This is the cmd used to create the gluster volume:

gluster volume create gv0 replica 2 board0:/export/sdb1/brick board1:/export/sdb1/brick

And on client I do like:

mount -t glusterfs board0:gv0 /mnt

and then just run the one file each 15 min test

./test_v4.sh

To get the data, I run like this after some time:

grep glusterfsd ps_mem.log | awk '{ print $1 "," $4 "," $7 }' > gluster54-glusterfsd.csv

Then plot the points in excel

--- Additional comment from Abhishek on 2019-06-12 14:53 UTC ---



--- Additional comment from Abhishek on 2019-06-12 14:54:43 UTC ---

Hi,

As requested we have checked tested the same on Glusterfs 6.1 and memory leak is present here as well.

Please check the "statedumps log for 6.1" in attachment for more details.

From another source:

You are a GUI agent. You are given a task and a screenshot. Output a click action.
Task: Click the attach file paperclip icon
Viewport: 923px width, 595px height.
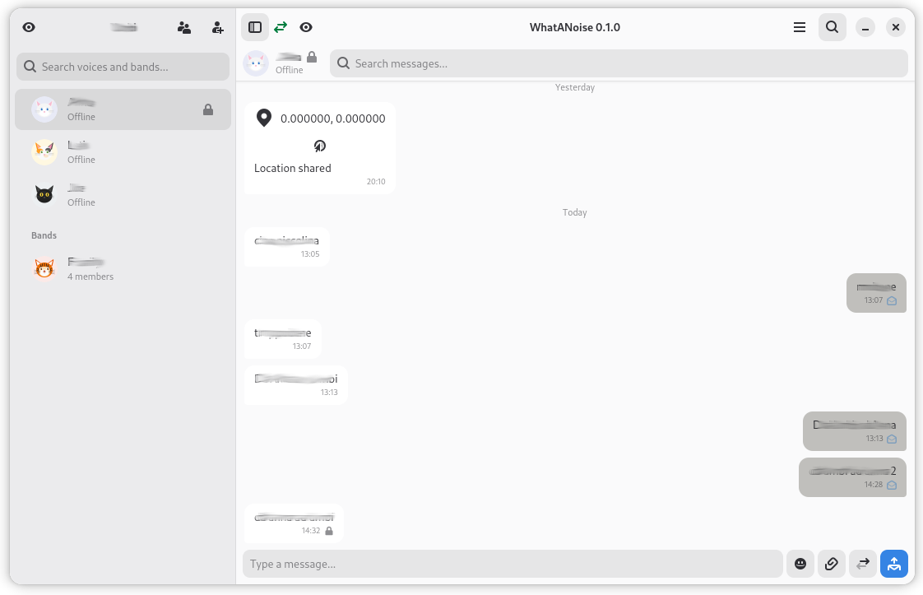point(831,564)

--- Additional comment from Abhishek on 2019-06-14 10:15:53 UTC ---

Hi Team,

is there any update on this?

Regards,
Abhishek

--- Additional comment from hari gowtham on 2019-06-14 11:17:32 UTC ---

(In reply to Abhishek from comment #9)
> Hi Team,
> 
> is there any update on this?
> 
> Regards,
> Abhishek

Hi Abhishek,

I'll take a look into it. 
This will take some time. 
Will update once I have made some progress.

Regards,
Hari.

--- Additional comment from  on 2019-06-19 16:02:37 UTC ---

We are also seeing this issue, with memory slowly increasing over time until all system resources (SWAP and RAM) are exhausted.

--- Additional comment from Worker Ant on 2019-06-21 05:25:29 UTC ---

REVIEW: https://review.gluster.org/22918 (Detach iot_worker to release its resources) posted (#1) for review on master by Liguang Li

--- Additional comment from Worker Ant on 2019-07-11 12:25:16 UTC ---

REVIEW: https://review.gluster.org/22918 (Detach iot_worker to release its resources) posted (#2) for review on master by N Balachandran

Comment 19 errata-xmlrpc 2019-10-30 12:22:15 UTC

Since the problem described in this bug report should be
resolved in a recent advisory, it has been closed with a
resolution of ERRATA.

For information on the advisory, and where to find the updated
files, follow the link below.

If the solution does not work for you, open a new bug report.

https://access.redhat.com/errata/RHEA-2019:3249